I am not a biochemist (or a clinician), so I hesitate to put this out there, but ...
Given that some clinicians recommend ketogenic diets for ME, and I've seen some papers suggesting that AMPK production/functioning may be affected by ketosis:
https://www.ncbi.nlm.nih.gov/pmc/articles/PMC2898565/,
https://www.mdpi.com/2072-6643/10/10/1339
https://link.springer.com/article/10.1007/s11745-016-4156-7
is this something that should be being investigated further? Is anyone already looking in this direction?
I think the jury is out on whether a ketogenic diet is useful. I think glucose is still by far the most efficient energy source available to us and what the human body has adopted ..the brain uses about 70% of the glucose we normally consume. Whether our energy production is dysfunctional doesn’t necessarily equate to it being completely broken and so going extreme with a less efficient energy production does seem counterintuitive.

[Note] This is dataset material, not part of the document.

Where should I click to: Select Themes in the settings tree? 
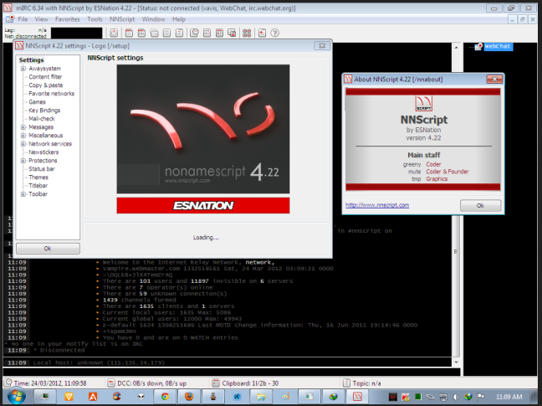tap(38, 177)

It seems to me that we are talking degrees of dysfunction so it may be that a ketogenic diet may not be that helpful for the milder, but may be more beneficial for the more severe. However that makes some pretty broad assumptions. If a ketogenic diet were a significant improver I think we would know by now.
 
That will modify it, but the flexibility of a membrane is due in a large part to its fat composition. Now in the case of oxidative and nitrosative stress, where those fats get damaged, polyunsaturated fats will have decreased benefit. This is particularly the case if they become trans fats.

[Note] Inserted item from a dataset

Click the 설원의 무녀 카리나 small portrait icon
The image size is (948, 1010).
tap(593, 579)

Now having lots of poly in the membrane is not always a good thing for other reasons. It might lead to increased series two eicosanoid synthesis, for example. Many of those eicosanoids will be inflammatory.

We are still learning about the factors that induce or inhibit RBC deformation, some of which might be endothelial not due to the RBCs themselves. I can say that in many patients, myself included, a high poly diet did not fix our ME. Its not that simple.

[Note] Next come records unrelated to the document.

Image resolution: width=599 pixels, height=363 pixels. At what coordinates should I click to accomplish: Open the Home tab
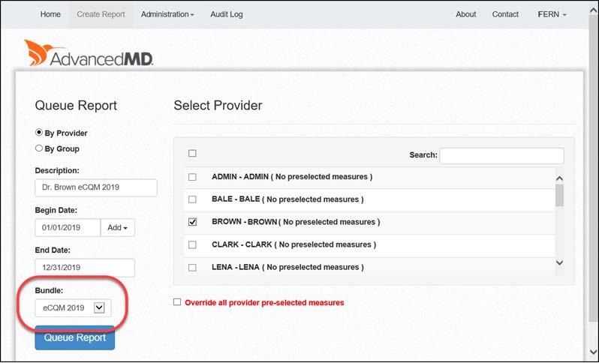(50, 14)
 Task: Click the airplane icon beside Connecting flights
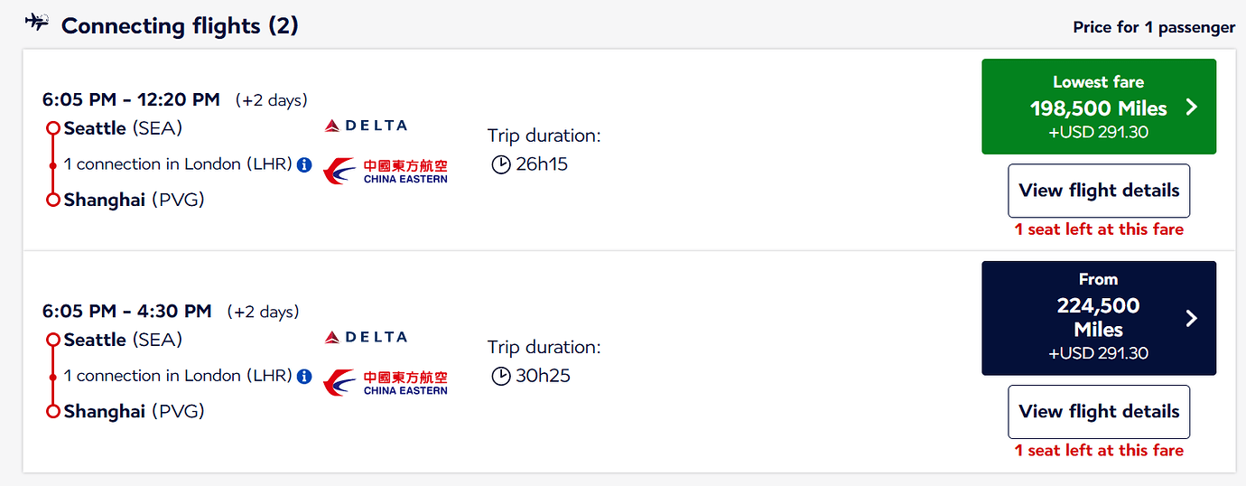37,23
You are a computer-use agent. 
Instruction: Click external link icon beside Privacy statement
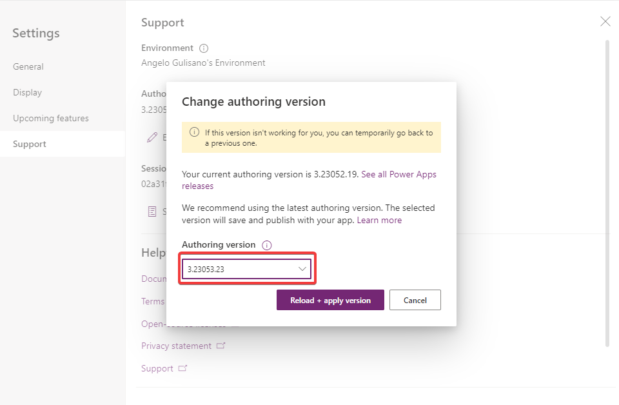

There are at least some drugs that might have an impact as well. I think some might wind up being in clinical trials for ME.
Don’t we have to break down the fats we eat first though to create the membrane phospholipids? I thought circulating fats are no larger than medium chain triglycerides and mostly fatty acids? So whether it’s poly when you eat it ..it mainly becomes fatty acids in the end anyway before it gets near to being part of a membrane. You also need saturated fatty acids for membrane production I think (although I am a bit hazy on that). I always thought the benefit of a diet higher in polyunsaturated fat than saturated fat was to reduce the amount of circulating cholesterol in the bloodstream and provide a source of omega fatty acids rather than anything to do with cell membranes?